Le caractère très épuré de la scénographie rend encore plus percutante les images.
(Et j’aime toujours autant les possibilités infinies de jeux de perspective au musée d’art contemporain de Montélimar)


L’Arménie du sacré, une exposition pour les 20 ans du Centre du Patrimoine Arménien
Sur les traces des arméniens de Valence
Cette année, le Centre du Patrimoine Arménien de Valence fête ses 20 ans. Depuis 2005, cet équipement culturel public (il dépend directement de Valence Romans Agglo) propose une programmation sur des thématiques à fort enjeu géopolitique pour aider à appréhender le monde contemporain. Migrations, conflits contemporains et vivre ensemble sont au cœur des sujets abordés au centre du patrimoine arménien. Le point de départ de l’exposition temporaire est l’exil du peuple arménien suite au génocide de 1915 et l’arrivée dans la vallée du Rhône. C’est l’occasion de comprendre ce qui différencie un génocide d’un massacre ou encore ce qu’est un apatride. Le visiteur découvre ensuite les raisons de l’installation massive d’arméniens à Valence et dans ses environs, les préjugés auxquels ils ont été confrontés et comment ils se sont intégrés tout en perpétuant leurs traditions, leur langue et leur religion.

■ DONNÉES ■

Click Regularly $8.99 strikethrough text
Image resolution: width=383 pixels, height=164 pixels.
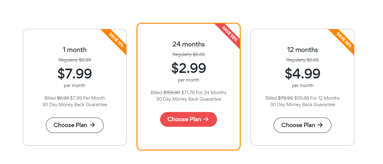tap(75, 60)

■ EXERCICE ■
Répondez aux questions suivantes à partir du texte source :
(a) Quel musée le texte associe-t-il aux possibilités infinies de jeux de perspective ?
(b) Depuis quelle année le Centre du Patrimoine Arménien de Valence propose-t-il sa programmation ?
(c) De quelle structure cet équipement dépend-il directement ?

■ CORRIGÉ ■
(a) Le musée d'art contemporain de Montélimar.
(b) Depuis 2005.
(c) De Valence Romans Agglo.